[Advaita-l] JIvanmukti - Jnana plus Sannyasa Pt 2
shyam_md at yahoo.com
Fri Sep 25 23:56:04 CDT 2009
Having said that, there are instances even in Shankara’s bhashyas where he clearly differentiates jnana and mukti.
In Br.Up 1.4.10 "Morover false notions do not arise in a Realized Man........however sometimes memories due to the impressions of false notions antecendent to the dawning of knowledge, simulating those notions, suddenly appear and throw him into the error of regarding them as actual false notions…" showing that there may be lack of constancy in the conviction of Oneness at least in some Realized men – i.e. Knowers. Certainly this cannot be seen to be applicable to jivanmuktas as that Status, of Vishnor paramam padam, by accounts of both Shruti and Smrti has been shown to be clearly an Absolute, a point of no-return. Furthermore in the same Upanishad Shankara also says even after the rise of right knowledge (samyag-jnAna), due to the strong effect of prior karma, whose momentum is like that of a released arrow, and the relatively weakness of the newly acquired tendency towards jnana, it is necessary to maintain a steady recollection of Self-knowledge
(Atma-vijnAna-smRti-saMtati), accompanied by renunciation (tyAga).

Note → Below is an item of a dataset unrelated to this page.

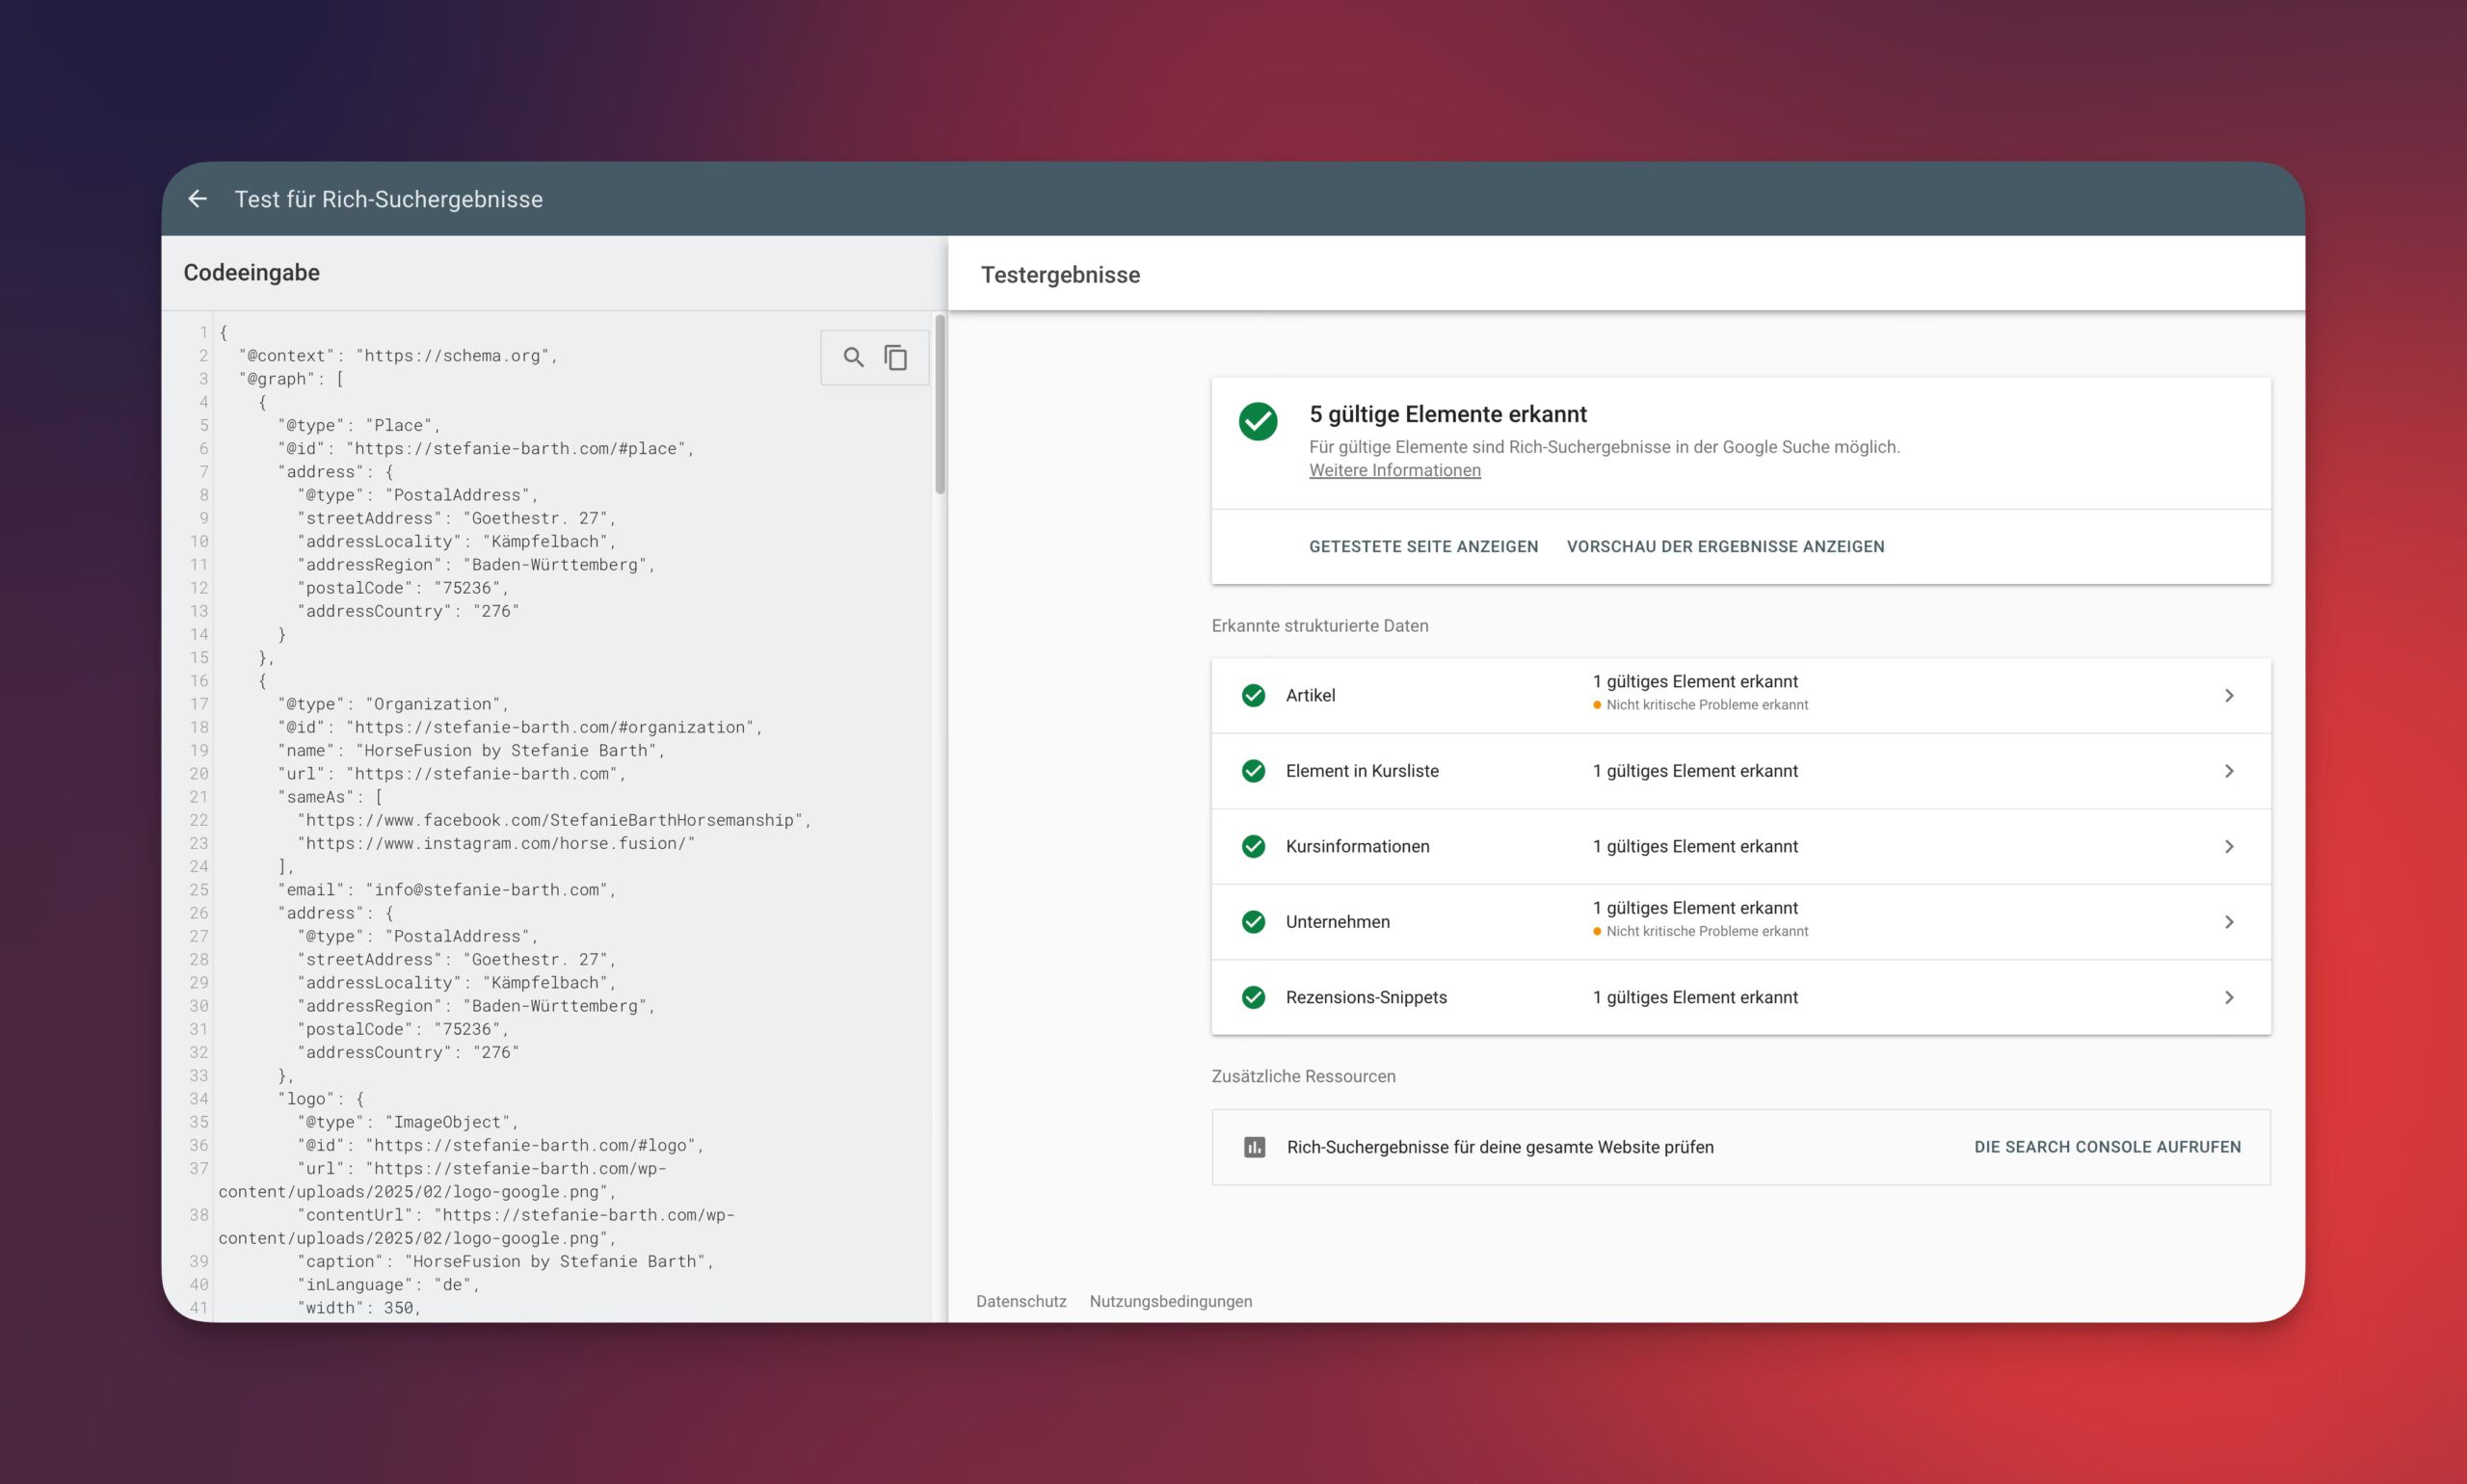
Task: Click the checkmark beside Rezensions-Snippets
Action: click(1253, 997)
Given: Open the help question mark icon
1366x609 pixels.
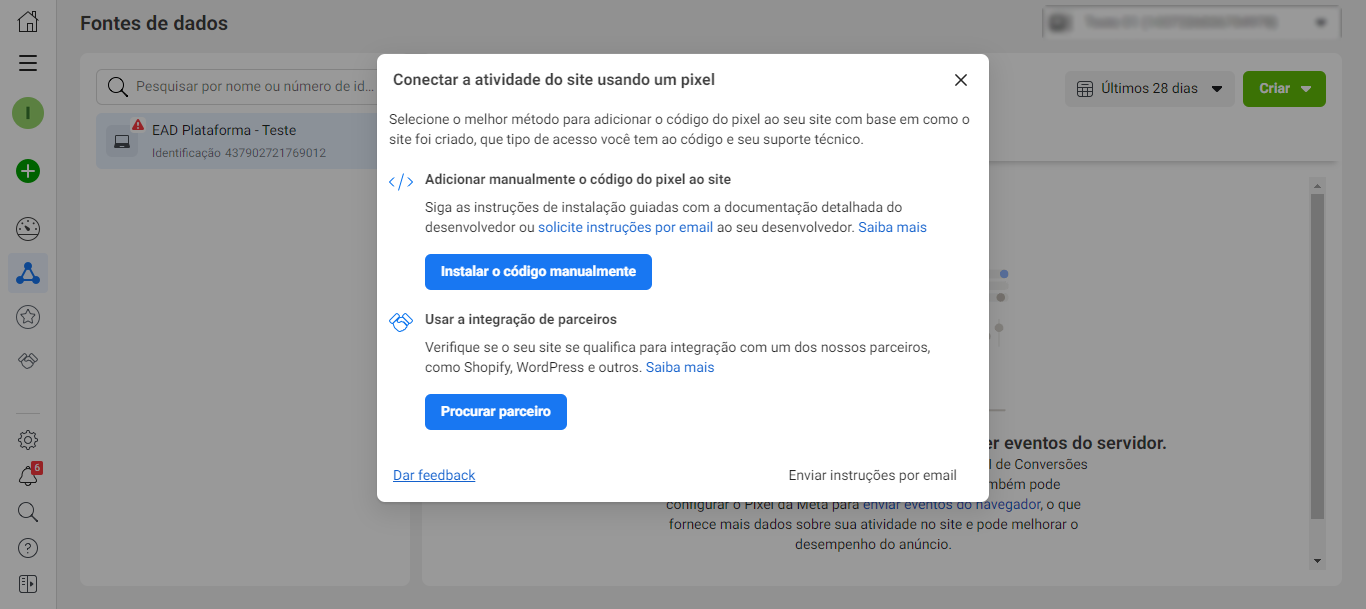Looking at the screenshot, I should [28, 548].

In the Mandukya Karika as well we have a very similar description of a steady recollection (– see the identical use of the term smrtim) of self-knowledge
Vidityva enam HAVING KNOWN it evam thus YOJAYET SMRTIM one should fix one's memory ADVAITE on non-duality. And Shankara clarifies here – one should practice recollection for the realization of nonduality. And having comprehended that nonduality, having realized directly and immediately that Self, AND after attaining the consciousness I am the Supreme Brahman lokam acharet jadavat one should behave in the world like a dull-witted...
Here we find a very clear cut distinction between knowledge and the direct realization thereof. The “having known” here refers to aparoksha jnana – in other words aham brahmasmi - alone – but this knowledge now needs to be constantly and incessantly contemplated upon by directing one’s thoughts exclusively towards it
Furthermore, Shankara says in his Up Sah that The Knower who has renounced everything unreal does not get bound again, AND further, when the desires of a man of self-knowledge vanish he becomes immortal. Were the knower to automatically mean a muktA – these type of assertions would be rendered totally meaningless – if a person is a Knower, a Brahmavit, and he is already a jivanmuktA – then why qualify such a knower by saying “The Knower WHO HAS RENOUNCED EVERYTHING” – why not simply say the Knower does not get bound again….and similarly so for “when the desires of a man of self-knowledge….”
Elsewhere too, in the words of the Vivekachudamani - Pramado brahmanishtayam na kartavyah kadachana - In respect of brahmanishta one should not be guilty of negligence and Atah pramadanna parosti mrtyuh vivekino brahmavidah samaadhau For the man of discrimination who IS A Brahmavit is in deep concentration there is no other death than inadvertence
Now if aparoksha jnana of Brahman as “aham brahmasmi” that was fully mature after shravana and manana had already resulted in jivanMukti, then is it not extremely incongruous to talk of pramada or lassitude for that same “individual”? Here is an individual who has achieved the Supreme State of Peace and Immortality, from which there is no return and here is advice to him – be careful of unmindfulness?? Clearly there is a distinction made between one who is a Knower of Brahman – Brahmavit - and yet lacking in consummation of that Knowledge or jnananishta.
It is important here to note that the content or construct of the knowledge itself does not change. It is not as if the knowledge of aham brahmasmi is in anyway going to get transformed – in other words aham brahmasmi in the case of a “knower”, a Brahmavit, is in every sense of the term samyag jnana or aparoksha jnana. There are some who contend that this type of “non-liberating” knowledge is only paroksha jnana (in the case of a non-mukta knower) and that by deep and constant meditation it has to be converted into a different kind of special knowledge - a suprasensory knowledge or special experience in order to convert it into “aparoksha” jnana and thence only does he obtain mukti – this viewpoint has been firmly negated by Shankara in the Br Up 1.4.7 (“Others say that meditation generates a new, special kind of consciousness concerning the Self, through which the latter is known and which alone removes ignorance….this view is
So if the knowledge itself is not going to change, and any further action is not possible for a knower, as he knows himself to be a akarta on account of his right knowledge, then what further remains to be done or can be done for Mukti?